A USA Rice trade delegation recently visited with Mexican customers to reassure them of their importance as a key market for U.S. rice.
Mexico has been the top market for U.S. rice both in volume and value for decades. We’ve gone from nearly 100 percent of Mexico’s import market at times to a low of 82 percent in 2014, and we have been over 90 percent since. Although we have had a few ups and downs, we’re on track for a record year this year. Simply put, Mexico is a market we rely on, and Mexico can count on us.
That was the message delivered firmly and consistently during a recent trade mission USA Rice organized to Mexico.
It’s always important to remind your customers you appreciate them, but we found it especially vital in our current political climate. President Donald Trump, who won the White House largely on waves of support from rural America—read “agricultural communities”—has said more than a few things about Mexico that has threatened to destabilize our countries’ deeply intertwined relationship.
In addition to controversial statements about Mexico, including an insistence that Mexico pay for an expanded border wall, the president also had harsh words about the North American Free Trade Agreement. He talked about everything from tearing it up to renegotiating the entire deal.
NAFTA has benefited rice
I likely don’t have to remind you that NAFTA has been pretty good for the American agriculture community, particularly rice.
We’ve worked aggressively in Washington and with others in the ag community to remind the president and his team that NAFTA isn’t altogether bad. And he’s listened.
Administration officials have publicly indicated that they understand how important NAFTA is to U.S. agriculture, and that as they work to update it, they will be careful not to undo parts that work well. And that’s us.

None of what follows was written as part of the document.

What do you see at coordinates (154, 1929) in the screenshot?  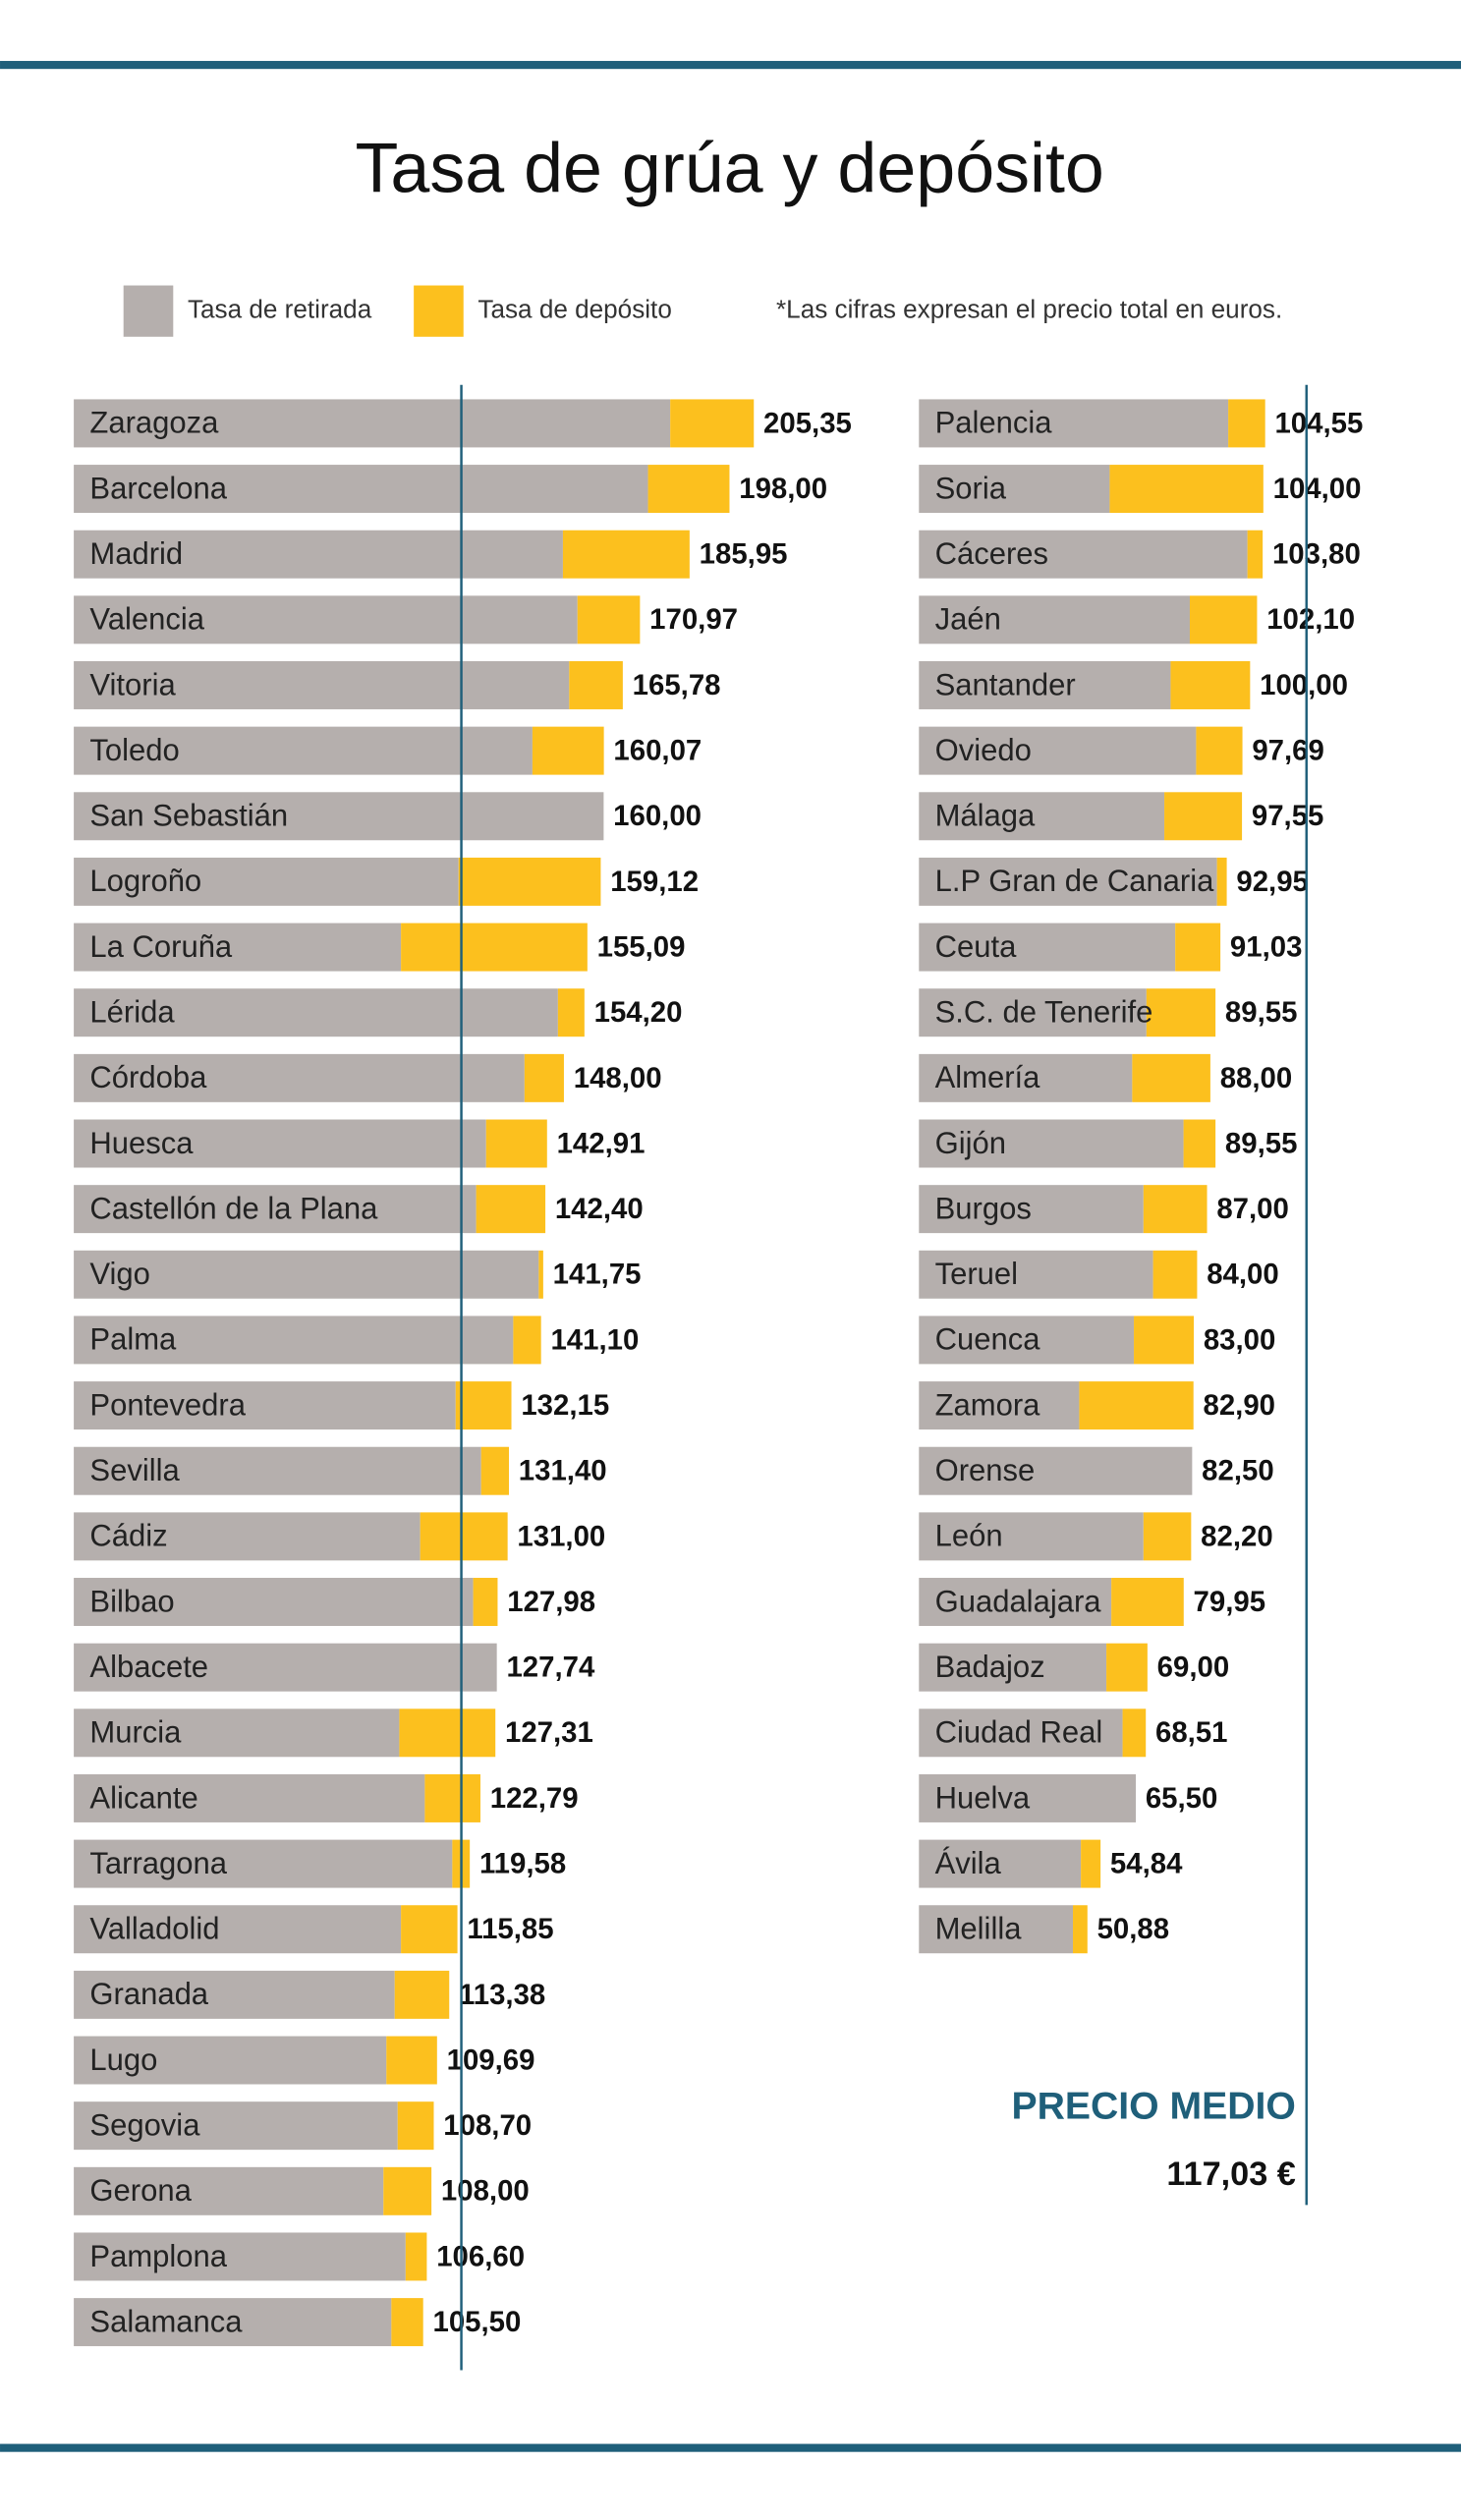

But all the rhetoric has created unease and frankly, some ill will toward us from south of the border. Where once Mexican consumers flocked to and sought out U.S. brands, we are hearing reports of them doing the reverse—going out of their way to avoid U.S. brands. Additionally, the Mexican government has now dropped its tariffs on rice to zero for many countries, opening the door for our Thai and Vietnamese competitors.
None of this works for us at all. And that’s where our trade mission was born.
Keeping Mexico the No. 1 export market
Late last month, our chairman, Brian King, led more than a dozen USA Rice representatives from up and down the supply chain on a mission to reassure our customers that not only do we value them, but that we are communicating the importance of our relationship to policymakers back home and that the White House is listening.
We visited with representatives of the Mexican milling industry, wholesalers, and both U.S. and Mexican government officials, and repeated our mantra: “Mexico is an important, reliable trade partner to us, and we are urging our government not to upset our relationship.”
It will take time to see what happens here, but I am confident we did the right thing. The organizations and individuals we met with were appreciative of our efforts. Our continuation of robust promotion programs in Mexico, with more than 300 annual events including cooking demonstrations at the retail level, seminars for chefs and media, restaurant promotions, cooking contests, sponsorship of regional rice festivals, the development of rice-specific cookbooks and magazines, and earned and paid media placements, also sends a strong message to our friends there.
It was a great honor to help lead this delegation, and it continues to be a great honor for us to count Mexico as a friend, ally, and now and forever, the top market for U.S. rice.
Wishing you all a wonderful and safe growing season.